Source: Journal of Nanobiotechnology Published:2023


Abstract

Immune checkpoint (ICP) molecules expressed on tumor cells can suppress immune responses against tumors. ICP therapy promotes anti-tumor immune responses by targeting inhibitory and stimulatory pathways of immune cells like T cells and dendritic cells (DC). The investigation into the combination therapies through novel immune checkpoint inhibitors (ICIs) has been limited due to immune-related adverse events (irAEs), low response rate, and lack of optimal strategy for combinatorial cancer immunotherapy (IMT). Nanoparticles (NPs) have emerged as powerful tools to promote multidisciplinary cooperation.
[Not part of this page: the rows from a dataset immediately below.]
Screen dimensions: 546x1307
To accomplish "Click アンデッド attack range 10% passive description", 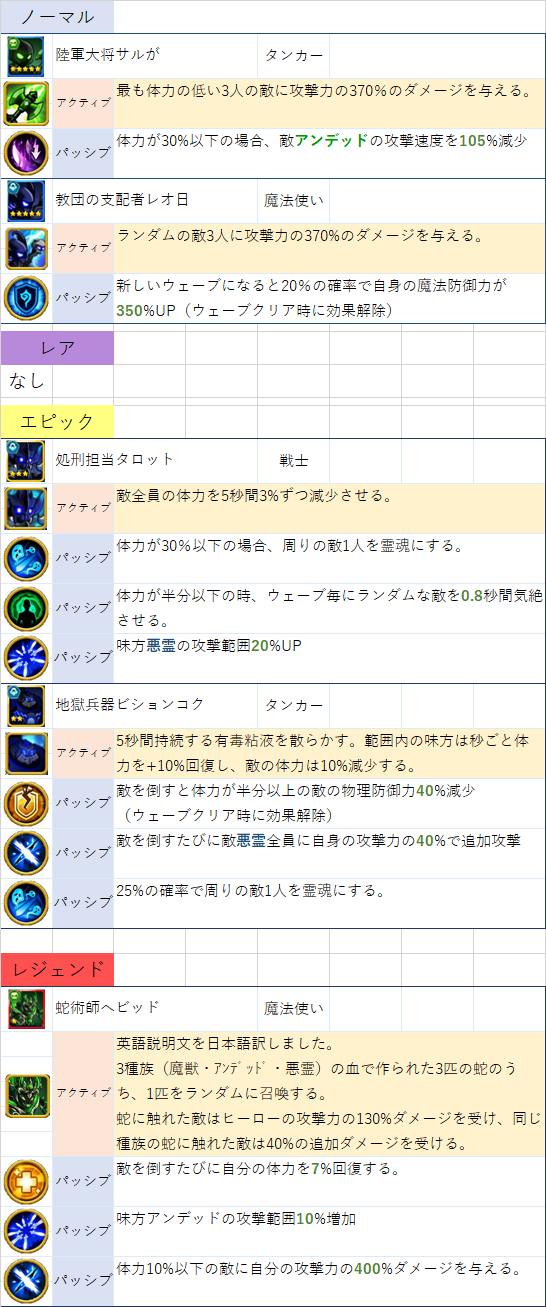I will (x=237, y=1218).
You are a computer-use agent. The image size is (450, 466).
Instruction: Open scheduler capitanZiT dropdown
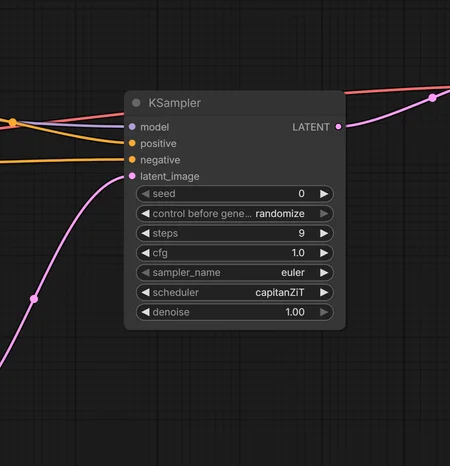235,292
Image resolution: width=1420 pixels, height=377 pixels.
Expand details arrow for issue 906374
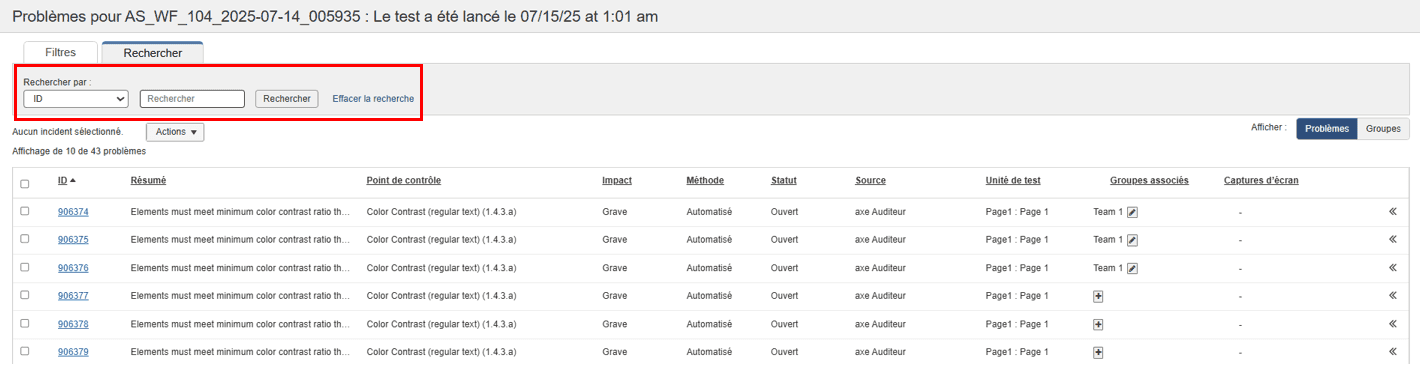coord(1392,212)
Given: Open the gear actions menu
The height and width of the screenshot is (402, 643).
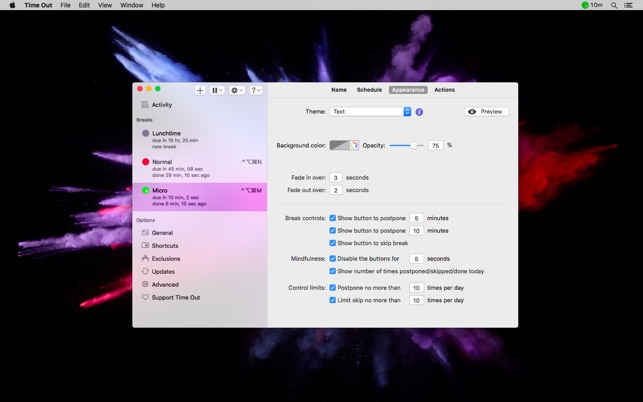Looking at the screenshot, I should (x=236, y=90).
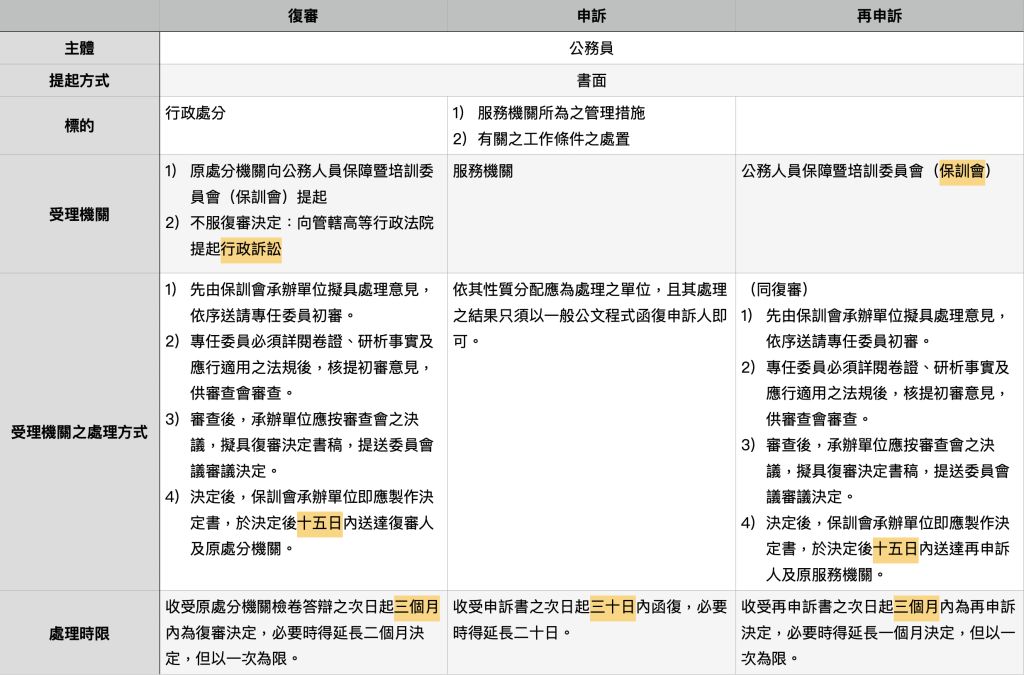Click 服務機關 cell in 申訴 column
The image size is (1024, 675).
[483, 171]
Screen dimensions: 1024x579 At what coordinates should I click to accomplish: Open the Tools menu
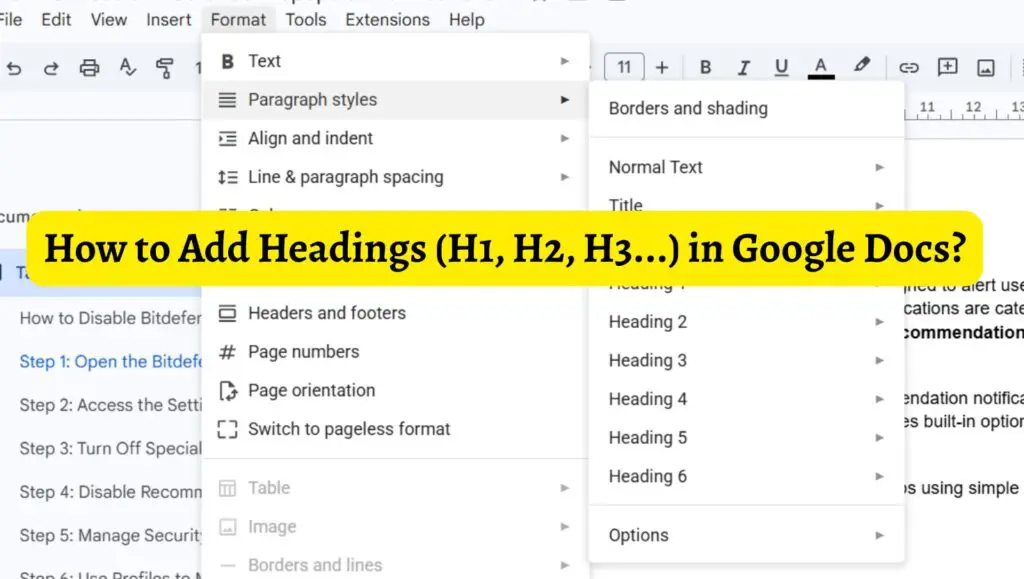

The feasibility and efficacy of targeted delivery of ICIs using NPs overcome the primary barrier, improve therapeutic efficacy, and provide a rationale for more clinical investigations. Likewise, NPs can conjugate or encapsulate ICIs, including antibodies, RNAs, and small molecule inhibitors. Therefore, combining the drug delivery system (DDS) with ICP therapy could provide a profitable immunotherapeutic strategy for cancer treatment. This article reviews the significant NPs with controlled DDS using current data from clinical and pre-clinical trials on mono- and combination IMT to overcome ICP therapeutic limitations. © 2023, BioMed Central Ltd., part of Springer Nature.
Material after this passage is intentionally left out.